Provided data.
══════

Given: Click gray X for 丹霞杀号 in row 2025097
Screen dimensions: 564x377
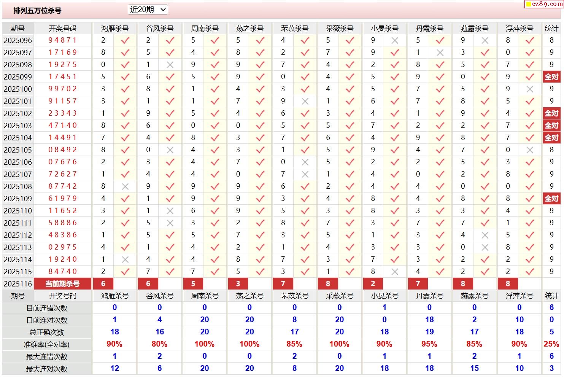Looking at the screenshot, I should [x=440, y=52].
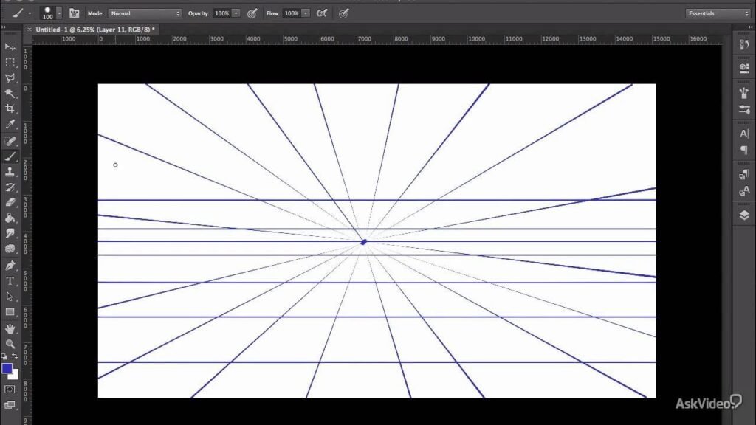Select the Magic Wand tool
The width and height of the screenshot is (756, 425).
tap(10, 93)
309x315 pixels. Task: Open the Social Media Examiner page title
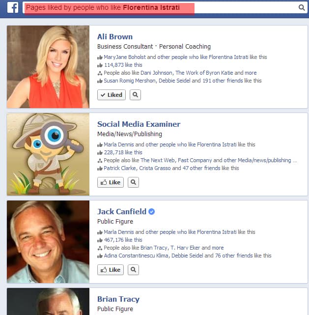(x=139, y=124)
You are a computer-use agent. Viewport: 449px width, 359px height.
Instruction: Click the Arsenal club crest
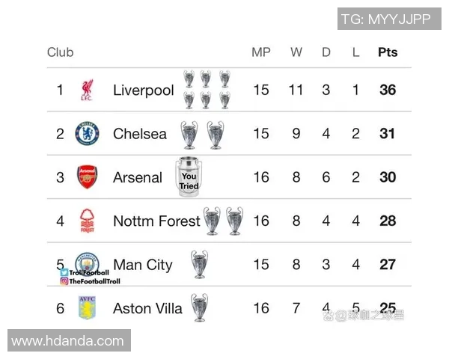(87, 177)
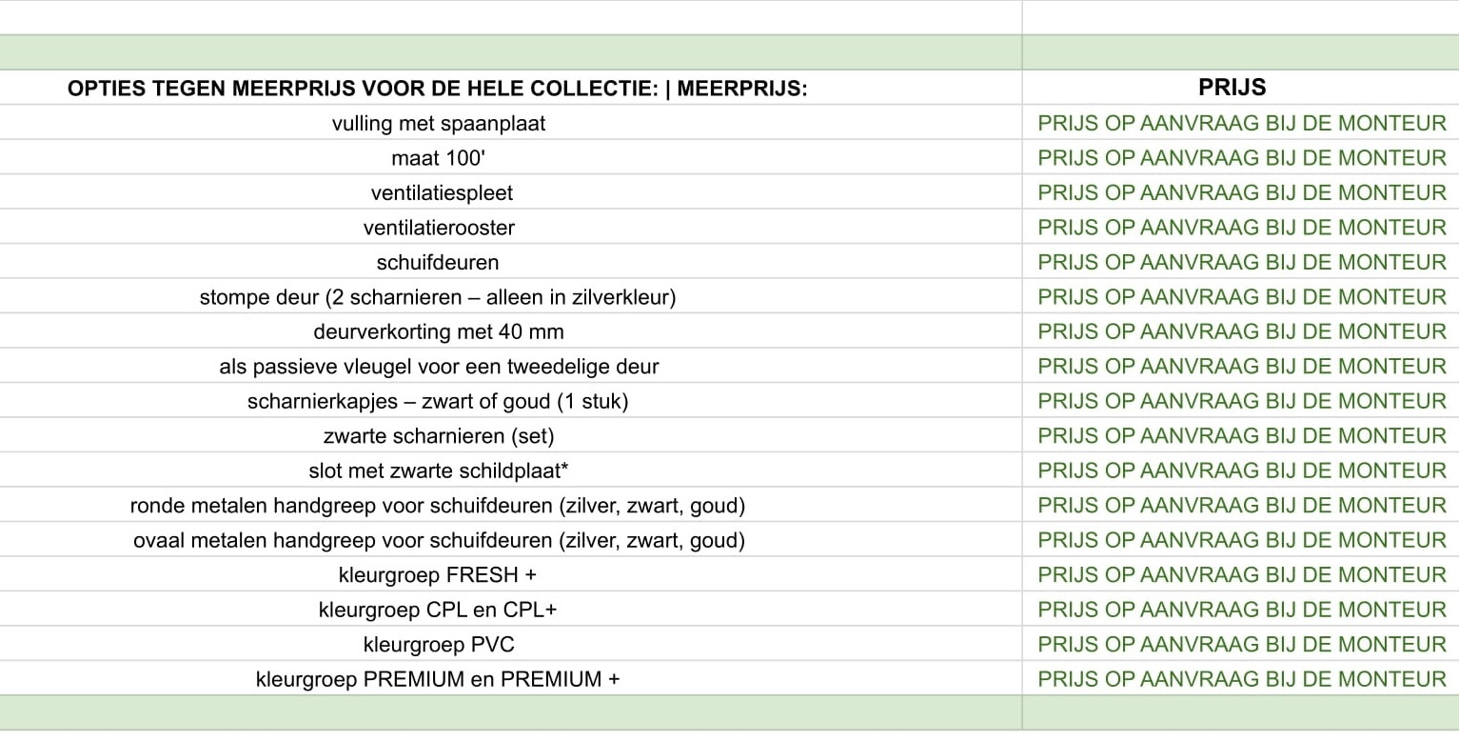Select the 'kleurgroep CPL en CPL+' cell
The height and width of the screenshot is (741, 1459).
tap(438, 610)
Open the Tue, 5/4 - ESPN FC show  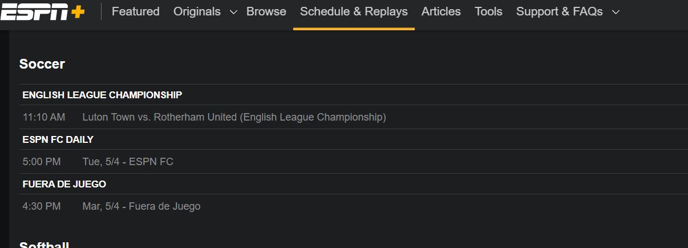[x=128, y=162]
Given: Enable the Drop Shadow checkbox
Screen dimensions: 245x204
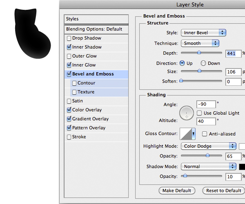Looking at the screenshot, I should click(x=69, y=38).
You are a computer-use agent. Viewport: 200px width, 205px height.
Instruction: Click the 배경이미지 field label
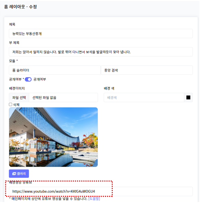pyautogui.click(x=17, y=88)
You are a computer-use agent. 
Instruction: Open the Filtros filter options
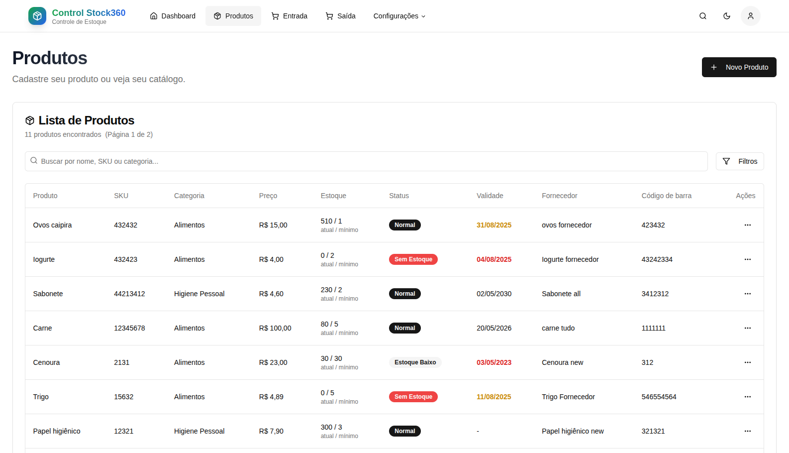click(739, 161)
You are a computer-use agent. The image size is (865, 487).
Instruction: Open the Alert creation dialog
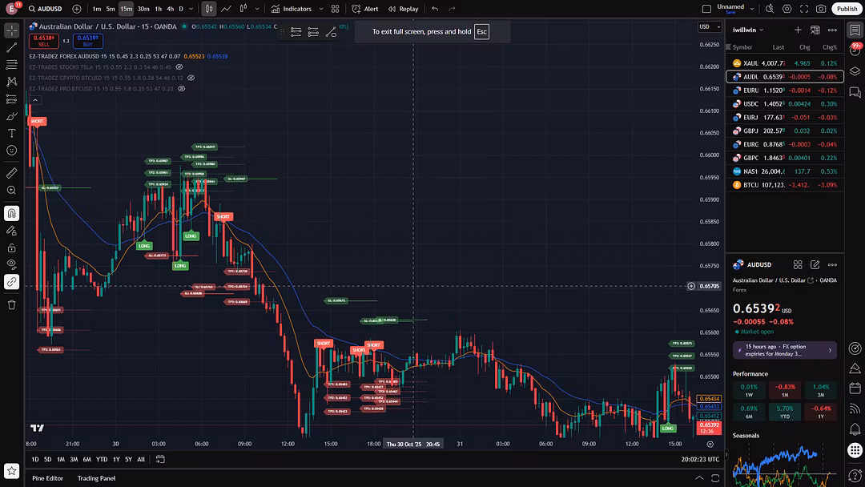pos(365,9)
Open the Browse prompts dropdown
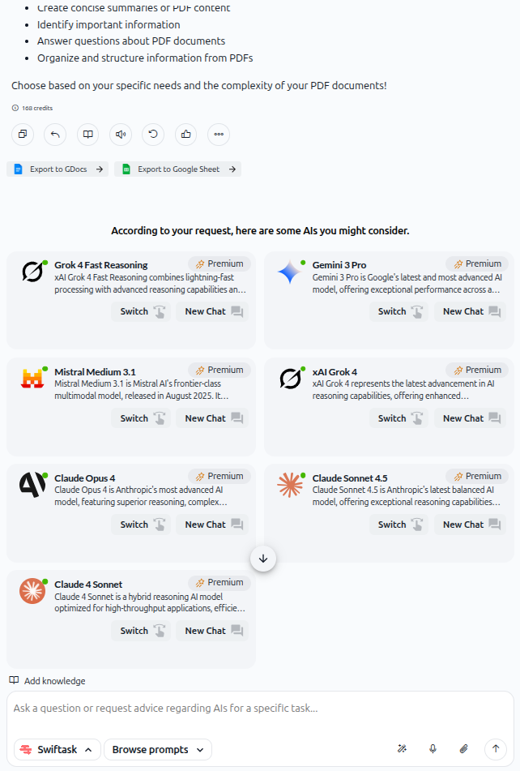 [x=158, y=749]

══════

Exercise directions.
With the pictures left out, copy exactly the lines from the line holding "You are a computer-use agent. The" through the final line of the records, including both.

Answer below.
You are a computer-use agent. The image size is (865, 487).
Instruction: Open the Alert creation dialog
pos(365,9)
Open the Browse prompts dropdown
 [x=158, y=749]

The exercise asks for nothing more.